* Data shown *

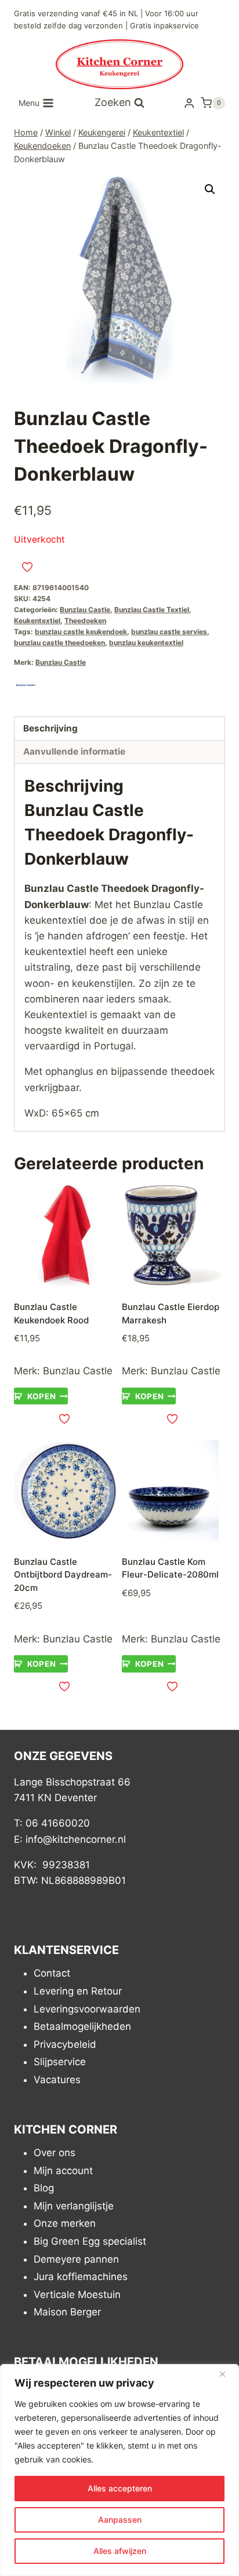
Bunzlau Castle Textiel (151, 609)
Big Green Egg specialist (90, 2241)
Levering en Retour (78, 1991)
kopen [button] (41, 1396)
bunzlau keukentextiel (146, 642)
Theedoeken (85, 620)
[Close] (227, 2374)
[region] (119, 2470)
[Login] (189, 103)
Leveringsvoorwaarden (87, 2009)
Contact (52, 1973)
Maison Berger (67, 2312)
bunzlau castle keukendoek (81, 631)
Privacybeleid (65, 2044)
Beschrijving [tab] (50, 728)
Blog (44, 2188)
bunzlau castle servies (169, 631)
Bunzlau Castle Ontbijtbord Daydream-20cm (63, 1574)
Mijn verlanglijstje (74, 2206)
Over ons (54, 2152)
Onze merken (65, 2224)
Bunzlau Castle (85, 609)
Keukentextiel (37, 620)
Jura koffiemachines (81, 2276)
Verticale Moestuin (77, 2294)
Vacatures (57, 2079)
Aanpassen (120, 2519)
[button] (210, 189)
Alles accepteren (120, 2488)
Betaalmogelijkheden (82, 2026)
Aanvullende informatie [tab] (74, 751)
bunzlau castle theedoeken (59, 642)
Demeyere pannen (76, 2259)
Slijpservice (60, 2062)
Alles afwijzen (119, 2551)
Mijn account (63, 2170)
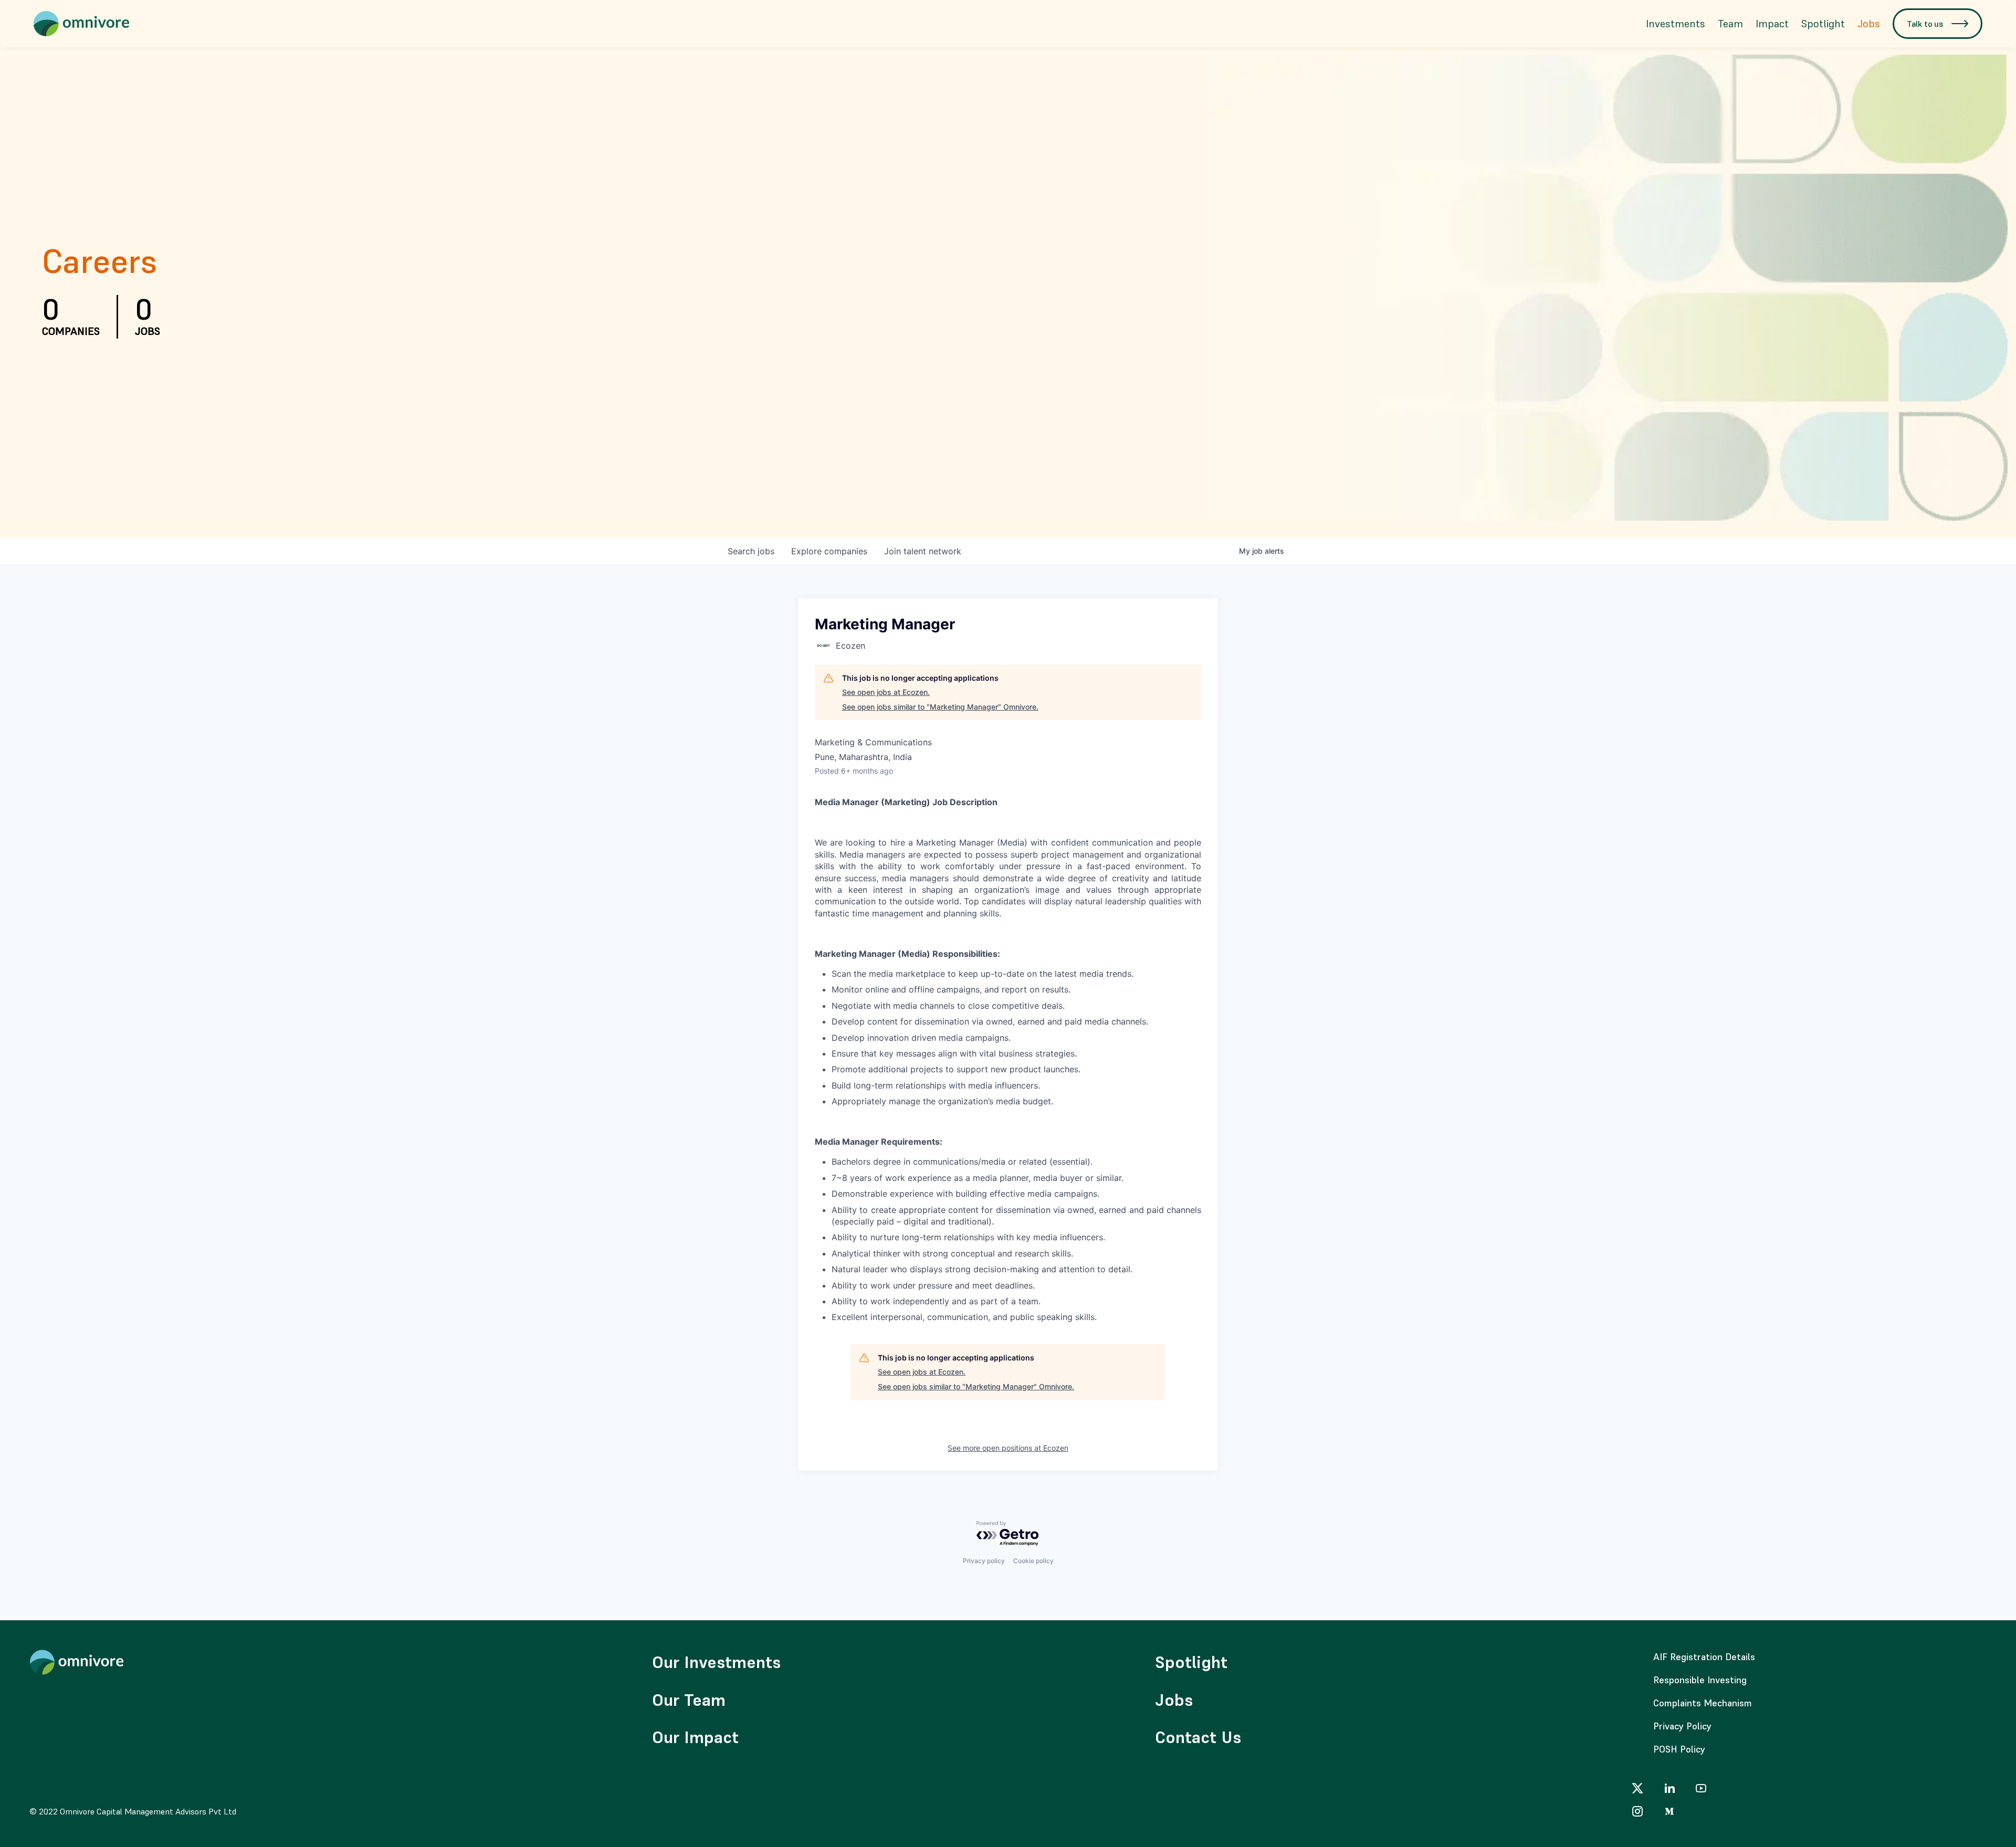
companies (829, 551)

* Directions *
Return the entries above exactly as they appear. Pictures should not be copied.

* Solution to the problem *
Bunzlau Castle Textiel (151, 609)
Big Green Egg specialist (90, 2241)
Levering en Retour (78, 1991)
kopen [button] (41, 1396)
bunzlau keukentextiel (146, 642)
Theedoeken (85, 620)
[Close] (227, 2374)
[region] (119, 2470)
[Login] (189, 103)
Leveringsvoorwaarden (87, 2009)
Contact (52, 1973)
Maison Berger (67, 2312)
bunzlau castle keukendoek (81, 631)
Privacybeleid (65, 2044)
Beschrijving [tab] (50, 728)
Blog (44, 2188)
bunzlau castle servies (169, 631)
Bunzlau Castle Ontbijtbord Daydream-20cm (63, 1574)
Mijn verlanglijstje (74, 2206)
Over ons (54, 2152)
Onze merken (65, 2224)
Bunzlau Castle (85, 609)
Keukentextiel (37, 620)
Jura koffiemachines (81, 2276)
Verticale Moestuin (77, 2294)
Vacatures (57, 2079)
Aanpassen (120, 2519)
[button] (210, 189)
Alles accepteren (120, 2488)
Betaalmogelijkheden (82, 2026)
Aanvullende informatie [tab] (74, 751)
bunzlau castle theedoeken (59, 642)
Demeyere pannen (76, 2259)
Slijpservice (60, 2062)
Alles afwijzen (119, 2551)
Mijn account (63, 2170)
companies (829, 551)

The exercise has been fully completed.